Discovering and synthesizing novel concepts with minimal supervision
Scaling up visual category recognition to large numbers of classes remains challenging. A promising research direction is zero-shot learning, which does not require any training data to recognize new classes, but rather relies on some form of auxiliary information describing new classes. We propose and compare different class embeddings learned automatically from unlabeled text corpora, expert annotated attributes and detailed visual descriptions. Furthermore, we use detailed visual descriptions to generate images from scratch and to generate visual explanations which justify a classification decision. Finally, we explore humans' natural ability to determine distinguishing properties of unknown objects through gaze fixations.

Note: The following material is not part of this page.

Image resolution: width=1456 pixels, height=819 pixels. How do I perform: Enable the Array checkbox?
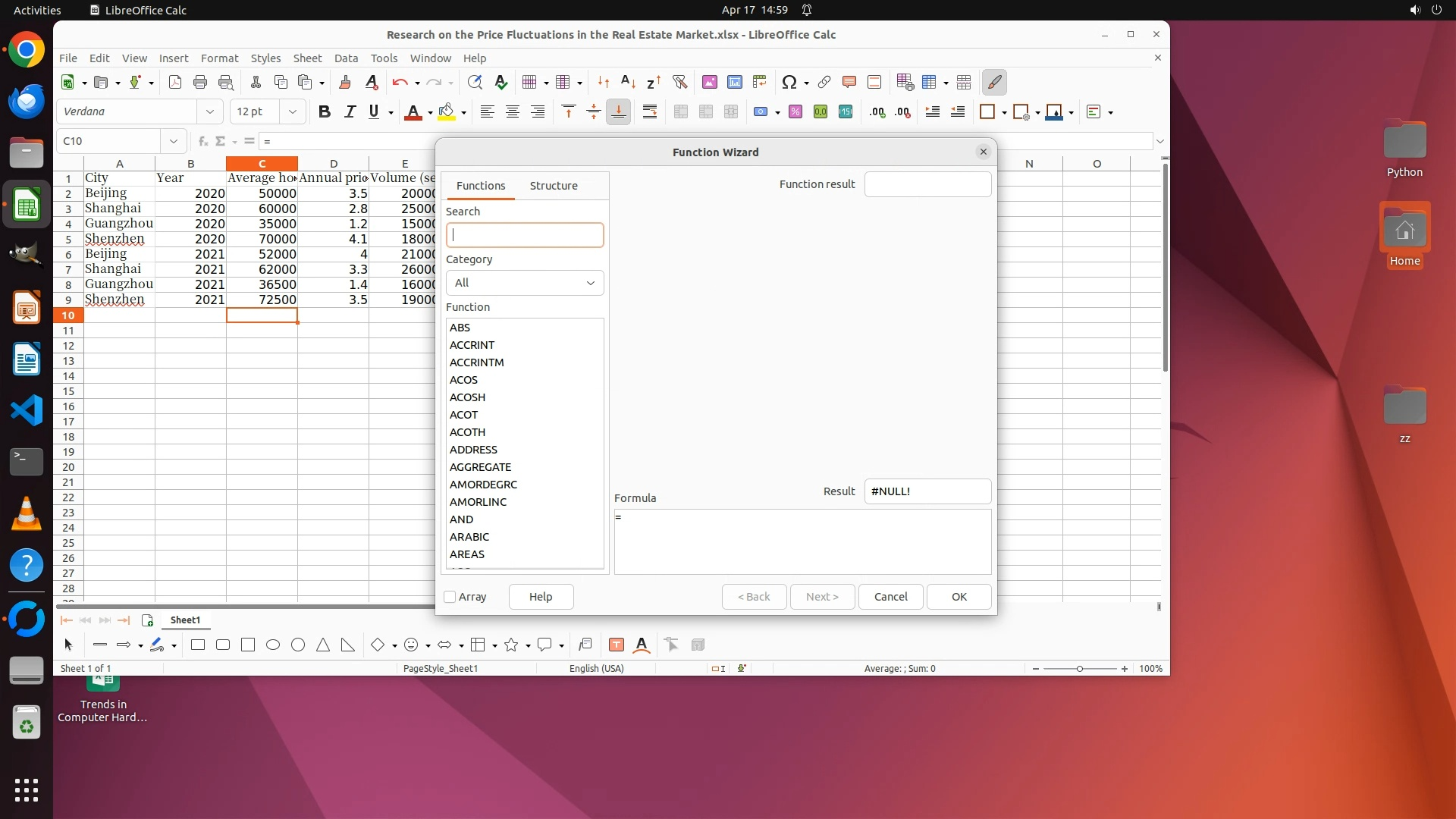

Zeynep Akata is an Assistant Professor at the University of Amsterdam and a Senior Researcher at the Max Planck Institute for Informatics. She received a MSc degree in 2011 from RWTH Aachen and a PhD degree in 2014 from INRIA Grenoble. Her research interests include machine learning with applications to computer vision, such as zero-shot learning and multimodal deep learning with generative models that combine vision and language. She received Lise-Meitner Award for Excellent Women in Computer Science from Max Planck Society in 2014 and a DARPA grant Explainable Artificial Intelligence in 2017 in collaboration with UC Berkeley.